When enabled, you may make the account the default user for Radius and TACACS+ authorization. You may only designate one account as the default user. Once enabled, the default user account may not be disabled or removed. The Accounts table displays the account as permanent.
Adding a new account
A role-based account can’t modify another role-based or capability-based account.
These configuration options are available:
Add a New Account displays the controls for creating a new account.
Account Name specifies a name for the account.
Password specifies a password in the text box, and then retype the password for confirmation.
Enable Account enables the new account.
Administrator configures a system administrator role. This role allows permission for all other RBM roles, including creating, editing, and removing user accounts. The system administrator role allows you to add or remove a system administrator role for any other user, but not for yourself. Read-only permission isn’t allowed for this role.
User configures a role that determines whether the user:
• has permission to view current configuration settings but not change them (Read-Only).
• has permission to view settings and make configuration changes for a feature (read/write).
• is prevented from viewing or saving settings or configuration changes for a feature (Deny).
General Settings configures per-source IP connection limit and the maximum connection pooling size.
Network Settings configures these features:
• Topology definitions
• Site and network definitions
• Application definitions
• Host interface settings
• Network interface settings
• DNS cache settings
• Hardware assist rules
• Host labels
• Port labels
You must include this role for users configuring path selection or enforcing QoS policies in addition to the QoS and Path Selection roles.
QoS enforces QoS policies. You must also include the Network Settings role.
Path Selection configures path selection. You must also include the Network Settings role.
Optimization Service configures alarms, performance features, SkipWare, HS-TCP, and TCP optimization.
SteelHead In-Path Rules configures TCP traffic for optimization and how to optimize traffic by setting in-path rules. This role includes WAN visibility to preserve TCP/IP address or port information. For details about WAN visibility, see the SteelHead Deployment Guide.

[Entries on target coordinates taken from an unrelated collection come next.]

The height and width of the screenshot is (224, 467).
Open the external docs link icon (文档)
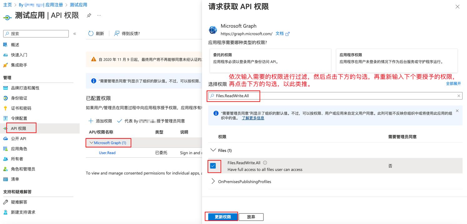click(288, 34)
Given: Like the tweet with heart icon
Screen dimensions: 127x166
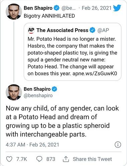Looking at the screenshot, I should coord(9,159).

CIFS Optimization configures CIFS optimization settings (including SMB signing) and overlapping open optimization.
HTTP Optimization configures enhanced HTTP optimization settings: URL learning, Parse and Prefetch, Object Prefetch Table, keepalive, insert cookie, file extensions to prefetch, and the ability to set up HTTP optimization for a specific server subnet.

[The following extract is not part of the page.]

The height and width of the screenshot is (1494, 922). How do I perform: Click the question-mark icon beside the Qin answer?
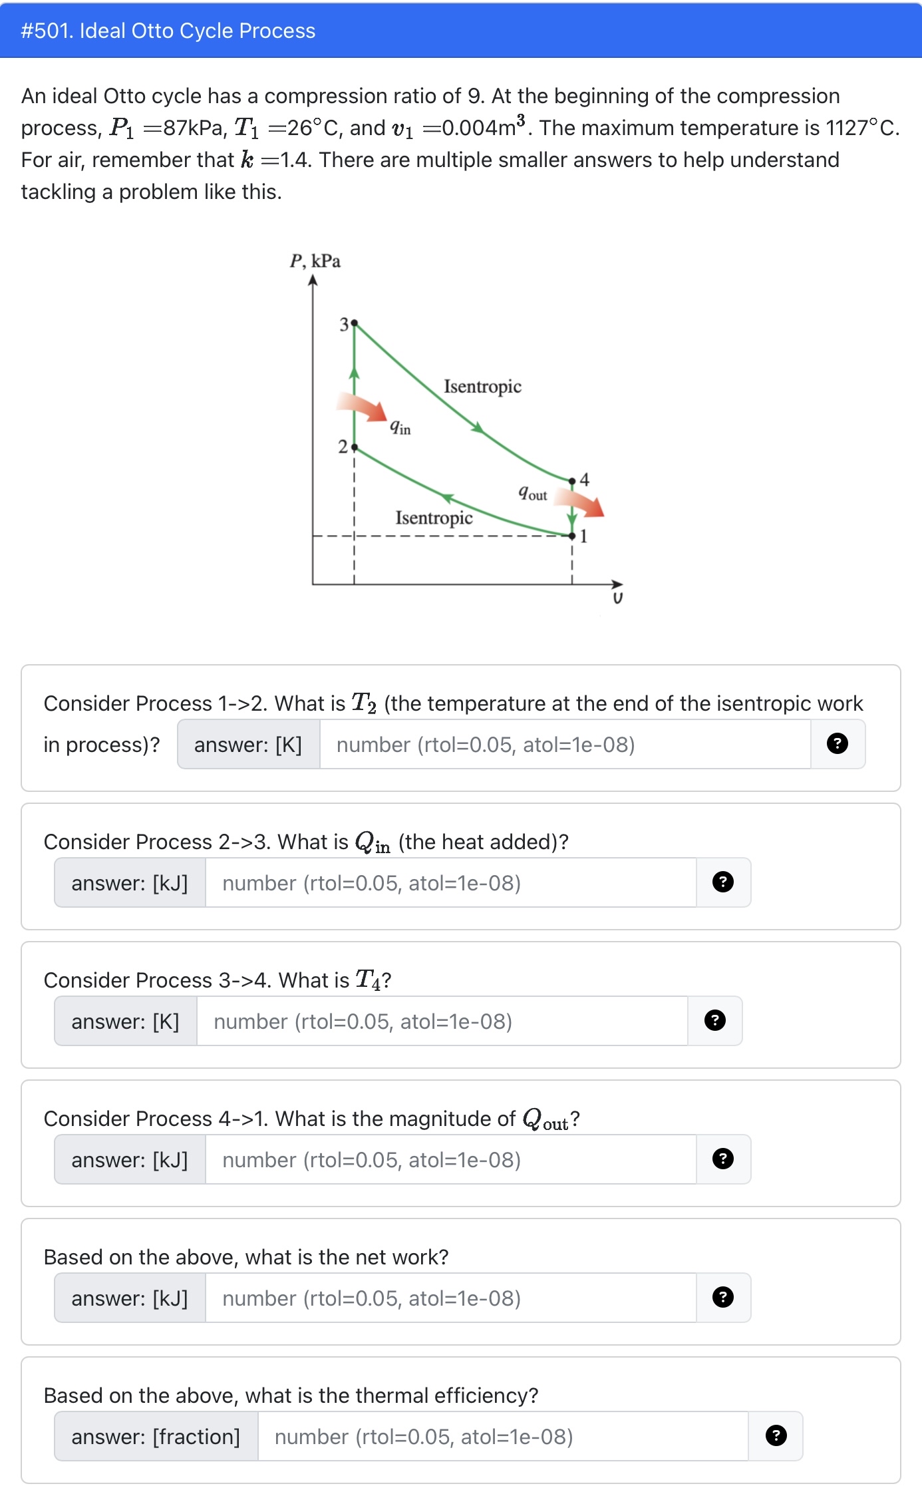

Oracle Forms Optimization optimizes Oracle E-business application content and forms applications.
MAPI Optimization optimizes MAPI and sets Exchange and NSPI ports.
NFS Optimization configures NFS optimization.

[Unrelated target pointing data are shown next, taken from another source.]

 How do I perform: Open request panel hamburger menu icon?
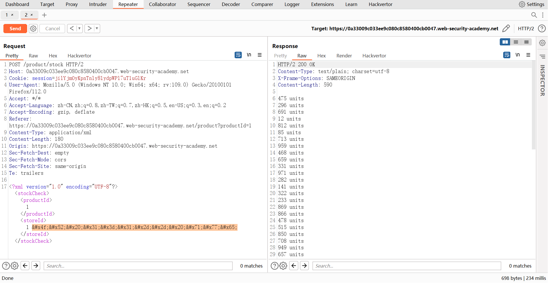260,55
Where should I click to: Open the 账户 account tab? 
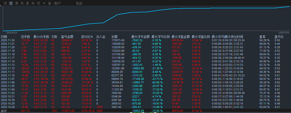pos(57,3)
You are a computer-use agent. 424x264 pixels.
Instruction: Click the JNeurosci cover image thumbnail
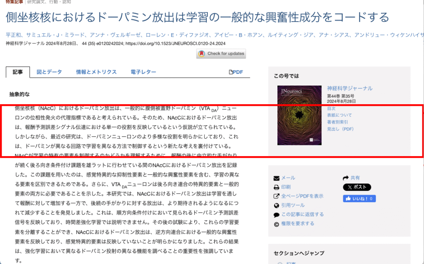tap(299, 115)
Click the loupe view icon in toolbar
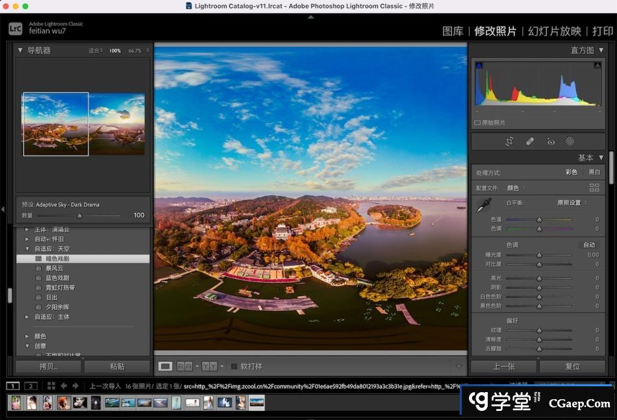This screenshot has width=617, height=420. [166, 366]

Notes Optimization configures Lotus Notes optimization.
Citrix Optimization configures Citrix optimization.
SSL Optimization configures SSL support and the secure inner channel.
Replication Optimization configures the SRDF/A, FCIP, and SnapMirror storage optimization modules.
Storage Service configures branch storage services on SteelFusion Edge appliances (the branch storage services are only available on a SteelFusion Edge).
Security Settings configures security settings, including RADIUS and TACACS authentication settings and the secure vault password.
Basic Diagnostics customizes system diagnostic logs, including system and user log settings, but doesn’t include TCP dumps.
TCP Dumps customizes TCP dump settings.
Reports sets system report parameters.
Domain Authentication allows joining a Windows domain and configuring Windows domain authentication.
Citrix Acceleration configures Citrix optimization.
Add adds your settings to the system.